If you decide later you wait to block the current context until one of those pipes complete, you can pull it back into foreground (while maintaining the automatic population of streams/values) by calling “waitToFinish” on the BackgroundTaskInfo.

def waitToFinish(self, timeout=None, pollInterval=.1):

‘’’

waitToFinish - Wait (Block current thread), optionally with a timeout, until background task completes.

@param timeout <None/float> - None to wait forever, otherwise max number of seconds to wait

@param pollInterval <float> - Seconds between each poll. Keep high if interactivity is not important, low if it is.
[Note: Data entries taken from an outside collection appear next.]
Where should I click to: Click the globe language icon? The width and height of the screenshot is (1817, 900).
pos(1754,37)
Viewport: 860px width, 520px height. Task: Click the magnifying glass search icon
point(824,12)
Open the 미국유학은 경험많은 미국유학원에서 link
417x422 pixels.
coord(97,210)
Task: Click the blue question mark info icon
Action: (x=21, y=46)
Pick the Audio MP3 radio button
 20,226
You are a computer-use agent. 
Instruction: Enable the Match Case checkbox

@return - None if process did not complete (and timeout occured), otherwise the return code of the process is returned.

‘’’

So, to continue the example above:

pipe1Info = pipe1.runInBackground()

….hard work…

sys.stdout.write(‘Current output: ‘ + pipe1Info.stdoutData.decode(‘utf-8’))

…. more hard work…

returnCode = pipe1Info.waitToFinish()

Constants

DEFAULT_POLL_INTERVAL = .05 Number of seconds as default for polling interval

SUBPROCESS2_DEFAULT_TERMINATE_TO_KILL_SECONDS = 1.5 Default number of seconds between SIGTERM and SIGKILL for Popen.waitOrTerminate method

SUBPROCESS2_PROCESS_COMPLETED = 0 Mask value for noting that process completed by itself SUBPROCESS2_PROCESS_TERMINATED = 1 Mask value for noting that process was sent SIGTERM SUBPROCESS2_PROCESS_KILLED = 2 Mask value for noting that process was sent SIGKILL

Compatability

It is both python2 and python3 compatable. It has been tested under python 2.7 and 3.4.

Tests / Examples

Tests are written using the GoodTests framework. They are found in the “tests” directory. Use runTests.py to download GoodTests and run the test suite, after installing subprocess2.